(Stored data entries)
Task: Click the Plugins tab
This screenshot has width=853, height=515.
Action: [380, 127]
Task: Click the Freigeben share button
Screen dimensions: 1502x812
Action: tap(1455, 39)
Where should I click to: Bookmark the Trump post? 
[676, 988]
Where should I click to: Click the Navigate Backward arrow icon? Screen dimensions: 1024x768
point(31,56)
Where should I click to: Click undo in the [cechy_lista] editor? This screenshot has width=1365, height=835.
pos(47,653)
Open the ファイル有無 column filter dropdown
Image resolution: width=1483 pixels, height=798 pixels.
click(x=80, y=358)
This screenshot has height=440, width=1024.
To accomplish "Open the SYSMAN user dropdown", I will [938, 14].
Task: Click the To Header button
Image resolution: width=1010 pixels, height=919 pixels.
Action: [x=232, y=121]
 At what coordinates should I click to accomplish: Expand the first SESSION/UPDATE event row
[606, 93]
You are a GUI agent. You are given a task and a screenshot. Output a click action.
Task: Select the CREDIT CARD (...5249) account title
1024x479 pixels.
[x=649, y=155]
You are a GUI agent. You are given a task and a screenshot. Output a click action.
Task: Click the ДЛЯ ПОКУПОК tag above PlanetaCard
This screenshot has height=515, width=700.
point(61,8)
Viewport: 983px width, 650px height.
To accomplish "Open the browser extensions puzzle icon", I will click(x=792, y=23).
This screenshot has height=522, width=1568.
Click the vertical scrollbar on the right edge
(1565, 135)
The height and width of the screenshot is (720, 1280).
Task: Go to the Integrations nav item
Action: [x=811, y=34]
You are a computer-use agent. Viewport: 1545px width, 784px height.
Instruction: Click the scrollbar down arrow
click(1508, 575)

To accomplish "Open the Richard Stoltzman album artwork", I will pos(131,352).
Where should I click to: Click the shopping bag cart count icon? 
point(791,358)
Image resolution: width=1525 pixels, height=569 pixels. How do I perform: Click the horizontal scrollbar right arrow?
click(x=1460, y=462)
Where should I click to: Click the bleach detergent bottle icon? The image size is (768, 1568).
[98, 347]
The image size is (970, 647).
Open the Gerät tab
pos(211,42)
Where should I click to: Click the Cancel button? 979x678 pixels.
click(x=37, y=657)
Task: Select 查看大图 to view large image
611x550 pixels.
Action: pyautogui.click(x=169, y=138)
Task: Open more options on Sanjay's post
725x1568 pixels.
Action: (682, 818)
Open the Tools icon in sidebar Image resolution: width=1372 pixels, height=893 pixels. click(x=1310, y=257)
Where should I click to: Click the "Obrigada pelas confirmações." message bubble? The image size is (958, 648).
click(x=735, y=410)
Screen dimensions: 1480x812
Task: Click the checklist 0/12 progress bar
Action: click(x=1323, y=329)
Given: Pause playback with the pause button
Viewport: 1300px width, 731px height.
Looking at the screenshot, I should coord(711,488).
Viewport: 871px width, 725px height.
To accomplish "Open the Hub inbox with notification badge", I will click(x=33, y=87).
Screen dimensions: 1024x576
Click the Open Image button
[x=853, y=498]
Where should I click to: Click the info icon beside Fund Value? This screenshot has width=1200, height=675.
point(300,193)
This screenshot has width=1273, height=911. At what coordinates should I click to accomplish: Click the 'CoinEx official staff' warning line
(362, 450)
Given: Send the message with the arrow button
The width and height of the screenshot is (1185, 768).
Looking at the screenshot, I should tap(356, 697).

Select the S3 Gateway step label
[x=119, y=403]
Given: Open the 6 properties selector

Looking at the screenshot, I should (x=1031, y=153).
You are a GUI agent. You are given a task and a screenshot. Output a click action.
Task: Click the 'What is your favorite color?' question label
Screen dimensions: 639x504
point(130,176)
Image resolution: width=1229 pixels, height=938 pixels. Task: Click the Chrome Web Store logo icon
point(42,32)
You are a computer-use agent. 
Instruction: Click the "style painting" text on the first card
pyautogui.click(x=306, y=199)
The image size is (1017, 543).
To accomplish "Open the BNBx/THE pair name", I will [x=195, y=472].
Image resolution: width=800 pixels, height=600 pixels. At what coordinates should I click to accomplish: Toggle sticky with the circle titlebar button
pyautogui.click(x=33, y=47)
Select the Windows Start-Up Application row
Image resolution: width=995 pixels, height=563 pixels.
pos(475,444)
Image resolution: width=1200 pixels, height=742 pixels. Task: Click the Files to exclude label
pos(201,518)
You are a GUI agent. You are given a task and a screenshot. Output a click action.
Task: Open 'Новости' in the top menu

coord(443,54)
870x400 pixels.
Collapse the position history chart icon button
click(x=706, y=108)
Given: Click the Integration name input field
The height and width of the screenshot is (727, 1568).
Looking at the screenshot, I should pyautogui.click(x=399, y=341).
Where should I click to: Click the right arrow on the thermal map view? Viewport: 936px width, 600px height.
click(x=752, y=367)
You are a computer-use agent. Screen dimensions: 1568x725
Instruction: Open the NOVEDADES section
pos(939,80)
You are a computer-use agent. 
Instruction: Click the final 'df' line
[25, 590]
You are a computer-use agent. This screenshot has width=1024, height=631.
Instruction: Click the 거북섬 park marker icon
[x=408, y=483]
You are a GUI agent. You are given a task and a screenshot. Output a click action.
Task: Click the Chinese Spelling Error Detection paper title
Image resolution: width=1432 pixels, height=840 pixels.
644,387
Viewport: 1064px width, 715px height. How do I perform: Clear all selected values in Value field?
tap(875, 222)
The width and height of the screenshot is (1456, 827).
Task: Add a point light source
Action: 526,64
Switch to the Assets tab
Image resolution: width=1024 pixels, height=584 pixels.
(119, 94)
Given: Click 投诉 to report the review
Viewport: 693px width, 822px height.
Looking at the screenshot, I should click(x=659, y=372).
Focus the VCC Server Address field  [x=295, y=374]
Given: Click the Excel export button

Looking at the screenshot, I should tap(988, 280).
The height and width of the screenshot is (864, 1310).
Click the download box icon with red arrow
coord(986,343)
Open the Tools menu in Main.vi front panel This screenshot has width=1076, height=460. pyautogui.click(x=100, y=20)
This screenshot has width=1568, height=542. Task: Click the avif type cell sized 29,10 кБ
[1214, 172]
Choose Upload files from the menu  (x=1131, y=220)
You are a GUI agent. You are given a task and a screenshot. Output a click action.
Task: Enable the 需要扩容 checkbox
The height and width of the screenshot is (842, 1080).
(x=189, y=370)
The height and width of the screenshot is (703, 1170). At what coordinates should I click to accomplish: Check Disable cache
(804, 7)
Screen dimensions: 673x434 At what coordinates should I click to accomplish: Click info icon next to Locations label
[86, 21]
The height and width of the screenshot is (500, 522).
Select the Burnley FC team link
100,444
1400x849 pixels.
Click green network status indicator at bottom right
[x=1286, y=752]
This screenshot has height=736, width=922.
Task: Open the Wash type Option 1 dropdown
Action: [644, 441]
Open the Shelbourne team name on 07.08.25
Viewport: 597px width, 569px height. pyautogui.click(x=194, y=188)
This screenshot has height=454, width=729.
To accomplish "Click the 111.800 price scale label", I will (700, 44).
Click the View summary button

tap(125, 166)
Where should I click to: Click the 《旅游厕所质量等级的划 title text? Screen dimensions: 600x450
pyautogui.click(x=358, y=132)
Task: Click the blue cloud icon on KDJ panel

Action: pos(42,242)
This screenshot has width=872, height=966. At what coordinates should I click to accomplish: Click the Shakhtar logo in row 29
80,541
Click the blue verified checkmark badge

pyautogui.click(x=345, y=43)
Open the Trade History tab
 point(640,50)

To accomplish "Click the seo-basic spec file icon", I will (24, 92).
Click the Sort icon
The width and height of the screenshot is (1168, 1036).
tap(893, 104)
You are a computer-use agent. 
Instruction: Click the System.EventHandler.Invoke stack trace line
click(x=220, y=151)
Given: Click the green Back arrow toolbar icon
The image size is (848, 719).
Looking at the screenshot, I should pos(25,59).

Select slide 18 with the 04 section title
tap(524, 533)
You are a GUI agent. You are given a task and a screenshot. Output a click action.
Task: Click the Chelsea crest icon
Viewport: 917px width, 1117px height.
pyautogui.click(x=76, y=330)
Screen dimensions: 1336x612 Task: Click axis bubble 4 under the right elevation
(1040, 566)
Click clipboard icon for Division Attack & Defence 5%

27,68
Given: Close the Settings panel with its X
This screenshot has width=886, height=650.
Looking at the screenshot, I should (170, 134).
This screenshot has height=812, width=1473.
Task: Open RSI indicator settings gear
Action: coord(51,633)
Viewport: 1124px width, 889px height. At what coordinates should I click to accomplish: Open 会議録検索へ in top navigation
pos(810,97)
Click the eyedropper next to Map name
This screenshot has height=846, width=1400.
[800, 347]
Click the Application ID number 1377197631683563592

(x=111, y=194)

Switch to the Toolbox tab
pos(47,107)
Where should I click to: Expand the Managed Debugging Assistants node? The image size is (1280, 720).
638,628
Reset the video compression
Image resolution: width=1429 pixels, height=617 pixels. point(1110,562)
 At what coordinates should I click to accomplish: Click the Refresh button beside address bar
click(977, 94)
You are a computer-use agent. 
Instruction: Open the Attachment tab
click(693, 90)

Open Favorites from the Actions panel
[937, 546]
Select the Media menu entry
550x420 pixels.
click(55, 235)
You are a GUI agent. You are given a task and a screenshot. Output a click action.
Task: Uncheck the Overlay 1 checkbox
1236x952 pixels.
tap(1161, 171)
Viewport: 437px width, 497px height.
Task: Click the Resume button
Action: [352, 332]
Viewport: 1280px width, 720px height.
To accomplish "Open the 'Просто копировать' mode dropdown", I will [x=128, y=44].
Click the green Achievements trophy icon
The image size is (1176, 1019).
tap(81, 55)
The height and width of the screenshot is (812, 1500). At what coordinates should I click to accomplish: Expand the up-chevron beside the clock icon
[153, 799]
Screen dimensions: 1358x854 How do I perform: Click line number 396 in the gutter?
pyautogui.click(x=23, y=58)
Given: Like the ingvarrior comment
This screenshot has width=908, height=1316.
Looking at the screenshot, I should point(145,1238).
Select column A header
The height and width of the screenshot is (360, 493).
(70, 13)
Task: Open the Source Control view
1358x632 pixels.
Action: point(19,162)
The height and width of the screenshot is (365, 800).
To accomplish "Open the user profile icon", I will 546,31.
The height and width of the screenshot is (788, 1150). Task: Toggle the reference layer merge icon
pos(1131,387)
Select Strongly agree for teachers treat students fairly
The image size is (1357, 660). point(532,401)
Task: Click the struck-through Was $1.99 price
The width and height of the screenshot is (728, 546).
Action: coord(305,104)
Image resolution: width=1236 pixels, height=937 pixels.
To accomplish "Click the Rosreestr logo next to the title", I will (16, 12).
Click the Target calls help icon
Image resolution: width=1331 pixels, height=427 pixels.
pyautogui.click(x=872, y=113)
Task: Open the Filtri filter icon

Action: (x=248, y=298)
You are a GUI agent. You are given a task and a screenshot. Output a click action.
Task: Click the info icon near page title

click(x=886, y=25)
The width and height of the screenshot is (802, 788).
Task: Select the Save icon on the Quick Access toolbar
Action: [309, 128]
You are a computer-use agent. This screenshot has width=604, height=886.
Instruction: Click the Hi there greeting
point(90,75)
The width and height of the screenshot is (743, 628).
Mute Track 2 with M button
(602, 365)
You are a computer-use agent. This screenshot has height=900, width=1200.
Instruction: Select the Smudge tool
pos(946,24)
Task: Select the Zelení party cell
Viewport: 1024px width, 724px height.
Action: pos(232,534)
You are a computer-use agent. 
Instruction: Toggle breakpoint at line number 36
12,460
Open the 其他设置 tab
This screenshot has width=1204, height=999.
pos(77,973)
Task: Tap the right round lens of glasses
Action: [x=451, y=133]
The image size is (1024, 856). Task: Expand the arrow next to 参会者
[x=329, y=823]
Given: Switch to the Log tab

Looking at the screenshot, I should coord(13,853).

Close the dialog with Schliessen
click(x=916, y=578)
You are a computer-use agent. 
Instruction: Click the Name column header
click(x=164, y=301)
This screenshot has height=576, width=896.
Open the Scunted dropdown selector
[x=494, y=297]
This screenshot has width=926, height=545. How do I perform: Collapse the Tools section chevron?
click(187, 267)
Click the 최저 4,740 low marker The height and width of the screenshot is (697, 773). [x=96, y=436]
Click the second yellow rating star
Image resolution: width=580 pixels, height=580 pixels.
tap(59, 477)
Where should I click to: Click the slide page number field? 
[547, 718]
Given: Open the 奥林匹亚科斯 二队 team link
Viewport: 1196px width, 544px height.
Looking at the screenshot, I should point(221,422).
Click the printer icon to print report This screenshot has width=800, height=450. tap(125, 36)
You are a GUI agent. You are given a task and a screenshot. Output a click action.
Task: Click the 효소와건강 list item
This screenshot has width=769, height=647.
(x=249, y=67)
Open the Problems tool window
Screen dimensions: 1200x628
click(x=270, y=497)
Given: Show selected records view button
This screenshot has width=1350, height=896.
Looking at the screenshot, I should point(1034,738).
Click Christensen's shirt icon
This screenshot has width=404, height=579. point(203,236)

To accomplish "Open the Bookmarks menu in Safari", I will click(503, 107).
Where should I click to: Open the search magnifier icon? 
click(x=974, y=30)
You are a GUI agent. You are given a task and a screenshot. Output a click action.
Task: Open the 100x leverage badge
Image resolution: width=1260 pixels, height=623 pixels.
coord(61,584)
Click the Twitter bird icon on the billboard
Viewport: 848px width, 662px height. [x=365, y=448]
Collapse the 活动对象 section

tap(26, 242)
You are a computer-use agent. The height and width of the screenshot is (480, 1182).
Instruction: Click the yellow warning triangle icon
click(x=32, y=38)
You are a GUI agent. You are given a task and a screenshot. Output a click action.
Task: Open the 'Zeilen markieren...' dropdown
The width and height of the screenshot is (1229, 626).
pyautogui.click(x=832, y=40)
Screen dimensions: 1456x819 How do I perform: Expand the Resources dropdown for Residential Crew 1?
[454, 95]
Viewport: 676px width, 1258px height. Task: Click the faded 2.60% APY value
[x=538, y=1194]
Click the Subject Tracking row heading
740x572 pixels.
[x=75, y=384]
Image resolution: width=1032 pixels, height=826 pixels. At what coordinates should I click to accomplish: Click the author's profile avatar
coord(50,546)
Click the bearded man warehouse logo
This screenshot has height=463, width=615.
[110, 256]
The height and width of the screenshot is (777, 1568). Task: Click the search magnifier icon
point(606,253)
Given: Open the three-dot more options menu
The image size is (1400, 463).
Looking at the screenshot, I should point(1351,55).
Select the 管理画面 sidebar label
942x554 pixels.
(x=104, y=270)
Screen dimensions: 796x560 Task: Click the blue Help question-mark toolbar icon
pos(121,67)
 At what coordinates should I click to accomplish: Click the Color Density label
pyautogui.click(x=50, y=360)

• Directions for this task
Extract, please, the lines from the start of the entries above through the one with "This screenshot has height=522, width=1568.", both included, reproducing each exactly and adding nothing.

• Answer to this problem
Task: Click the Plugins tab
This screenshot has width=853, height=515.
Action: [380, 127]
Task: Click the Freigeben share button
Screen dimensions: 1502x812
Action: tap(1455, 39)
Where should I click to: Bookmark the Trump post? 
[676, 988]
Where should I click to: Click the Navigate Backward arrow icon? Screen dimensions: 1024x768
point(31,56)
Where should I click to: Click undo in the [cechy_lista] editor? This screenshot has width=1365, height=835.
pos(47,653)
Open the ファイル有無 column filter dropdown
Image resolution: width=1483 pixels, height=798 pixels.
click(x=80, y=358)
This screenshot has height=440, width=1024.
To accomplish "Open the SYSMAN user dropdown", I will [938, 14].
Task: Click the To Header button
Image resolution: width=1010 pixels, height=919 pixels.
Action: [x=232, y=121]
 At what coordinates should I click to accomplish: Expand the first SESSION/UPDATE event row
[606, 93]
You are a GUI agent. You are given a task and a screenshot. Output a click action.
Task: Select the CREDIT CARD (...5249) account title
1024x479 pixels.
[x=649, y=155]
You are a GUI agent. You are given a task and a screenshot. Output a click action.
Task: Click the ДЛЯ ПОКУПОК tag above PlanetaCard
This screenshot has height=515, width=700.
point(61,8)
Viewport: 983px width, 650px height.
To accomplish "Open the browser extensions puzzle icon", I will click(x=792, y=23).
This screenshot has height=522, width=1568.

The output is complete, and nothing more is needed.